[Collected data entries]
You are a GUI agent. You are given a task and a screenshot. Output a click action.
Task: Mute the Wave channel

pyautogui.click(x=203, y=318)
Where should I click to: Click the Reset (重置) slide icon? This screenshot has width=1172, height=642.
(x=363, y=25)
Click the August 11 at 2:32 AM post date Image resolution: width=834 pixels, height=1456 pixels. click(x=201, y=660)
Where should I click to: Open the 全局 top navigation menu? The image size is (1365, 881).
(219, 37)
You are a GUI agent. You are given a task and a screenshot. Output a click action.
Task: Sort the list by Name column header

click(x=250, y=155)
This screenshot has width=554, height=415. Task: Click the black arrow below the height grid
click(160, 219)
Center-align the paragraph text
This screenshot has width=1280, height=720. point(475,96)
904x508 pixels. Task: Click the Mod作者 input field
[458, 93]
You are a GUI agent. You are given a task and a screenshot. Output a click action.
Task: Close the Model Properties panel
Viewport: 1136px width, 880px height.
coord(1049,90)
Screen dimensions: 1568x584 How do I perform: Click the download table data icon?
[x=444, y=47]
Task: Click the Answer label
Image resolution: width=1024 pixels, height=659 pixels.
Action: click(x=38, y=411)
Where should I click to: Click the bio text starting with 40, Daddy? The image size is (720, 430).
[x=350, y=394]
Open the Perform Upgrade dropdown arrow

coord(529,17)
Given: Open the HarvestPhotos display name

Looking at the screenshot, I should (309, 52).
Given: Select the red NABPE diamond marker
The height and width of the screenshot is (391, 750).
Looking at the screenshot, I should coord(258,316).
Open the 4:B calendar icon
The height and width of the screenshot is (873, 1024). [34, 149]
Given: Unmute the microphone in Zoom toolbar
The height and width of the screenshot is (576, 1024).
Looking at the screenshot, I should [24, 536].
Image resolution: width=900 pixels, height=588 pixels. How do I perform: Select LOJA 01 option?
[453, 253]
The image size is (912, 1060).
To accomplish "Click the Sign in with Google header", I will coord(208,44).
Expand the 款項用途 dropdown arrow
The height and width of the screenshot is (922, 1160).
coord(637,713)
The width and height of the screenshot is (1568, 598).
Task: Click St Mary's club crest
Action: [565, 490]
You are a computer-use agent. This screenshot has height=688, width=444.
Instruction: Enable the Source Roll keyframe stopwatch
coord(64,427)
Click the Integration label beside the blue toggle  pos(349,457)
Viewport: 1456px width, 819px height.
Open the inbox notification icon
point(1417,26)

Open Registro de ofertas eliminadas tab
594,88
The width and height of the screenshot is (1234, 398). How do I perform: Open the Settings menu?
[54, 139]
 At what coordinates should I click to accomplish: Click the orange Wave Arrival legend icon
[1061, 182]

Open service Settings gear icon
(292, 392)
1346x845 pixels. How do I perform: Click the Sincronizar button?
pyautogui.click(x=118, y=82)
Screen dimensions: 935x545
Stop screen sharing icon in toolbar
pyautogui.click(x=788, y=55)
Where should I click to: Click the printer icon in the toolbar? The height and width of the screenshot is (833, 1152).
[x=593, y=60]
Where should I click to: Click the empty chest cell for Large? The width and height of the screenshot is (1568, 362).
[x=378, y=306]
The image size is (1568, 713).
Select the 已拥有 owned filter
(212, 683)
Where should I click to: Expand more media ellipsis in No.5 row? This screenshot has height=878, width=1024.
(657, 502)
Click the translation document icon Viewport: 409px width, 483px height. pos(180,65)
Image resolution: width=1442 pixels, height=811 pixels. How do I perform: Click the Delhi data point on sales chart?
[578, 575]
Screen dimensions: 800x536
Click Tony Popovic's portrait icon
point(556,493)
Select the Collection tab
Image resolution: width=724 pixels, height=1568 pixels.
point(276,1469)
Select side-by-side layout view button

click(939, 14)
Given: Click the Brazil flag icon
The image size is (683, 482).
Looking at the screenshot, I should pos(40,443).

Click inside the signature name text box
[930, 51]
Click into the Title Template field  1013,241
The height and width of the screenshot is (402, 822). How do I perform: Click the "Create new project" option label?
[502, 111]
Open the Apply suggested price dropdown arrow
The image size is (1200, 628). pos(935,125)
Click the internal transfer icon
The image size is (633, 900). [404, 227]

▸ **What you should do**
Among the records above, repeat exactly the line with "The width and height of the screenshot is (1234, 398).", the line with "Screen dimensions: 935x545", and every line in between, and only those.

▸ **Answer space**
The width and height of the screenshot is (1234, 398). How do I perform: Open the Settings menu?
[54, 139]
 At what coordinates should I click to accomplish: Click the orange Wave Arrival legend icon
[1061, 182]

Open service Settings gear icon
(292, 392)
1346x845 pixels. How do I perform: Click the Sincronizar button?
pyautogui.click(x=118, y=82)
Screen dimensions: 935x545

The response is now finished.